*Problem details*
Take the entries below and print, exactly, the stretch from the line containing "You are a computer-use" through the line containing "Where should I", both included.

*Raw data*
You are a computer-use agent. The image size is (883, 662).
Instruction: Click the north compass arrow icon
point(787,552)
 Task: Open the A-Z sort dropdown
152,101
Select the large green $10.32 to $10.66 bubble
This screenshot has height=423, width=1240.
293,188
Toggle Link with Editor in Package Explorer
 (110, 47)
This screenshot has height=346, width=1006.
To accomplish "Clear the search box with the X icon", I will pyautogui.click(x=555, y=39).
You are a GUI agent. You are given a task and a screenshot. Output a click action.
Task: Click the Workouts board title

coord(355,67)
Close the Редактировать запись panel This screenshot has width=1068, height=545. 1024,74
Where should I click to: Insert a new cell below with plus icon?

...

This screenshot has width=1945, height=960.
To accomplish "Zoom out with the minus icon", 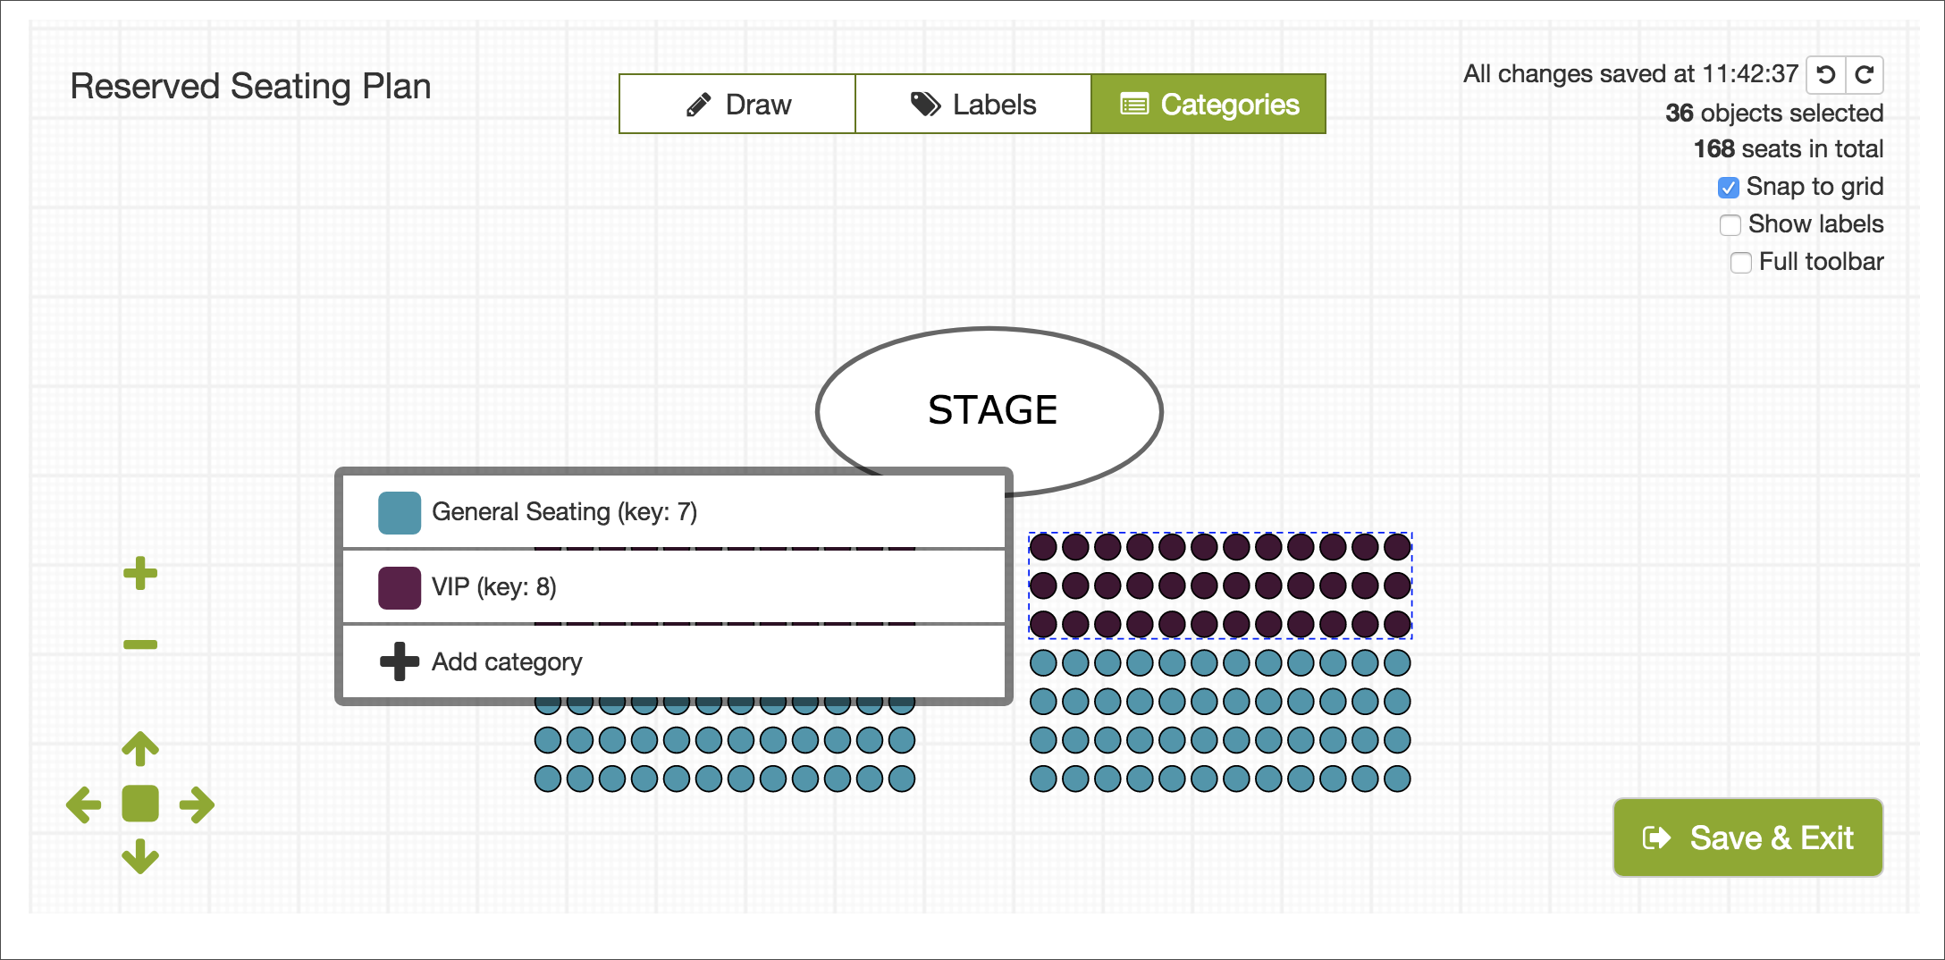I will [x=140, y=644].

*Solution to this problem*
You are a computer-use agent. The image size is (883, 662).
Instruction: Click the north compass arrow icon
point(787,552)
 Task: Open the A-Z sort dropdown
152,101
Select the large green $10.32 to $10.66 bubble
This screenshot has height=423, width=1240.
293,188
Toggle Link with Editor in Package Explorer
 (110, 47)
This screenshot has height=346, width=1006.
To accomplish "Clear the search box with the X icon", I will pyautogui.click(x=555, y=39).
You are a GUI agent. You are given a task and a screenshot. Output a click action.
Task: Click the Workouts board title

coord(355,67)
Close the Редактировать запись panel This screenshot has width=1068, height=545. 1024,74
Where should I click to: Insert a new cell below with plus icon?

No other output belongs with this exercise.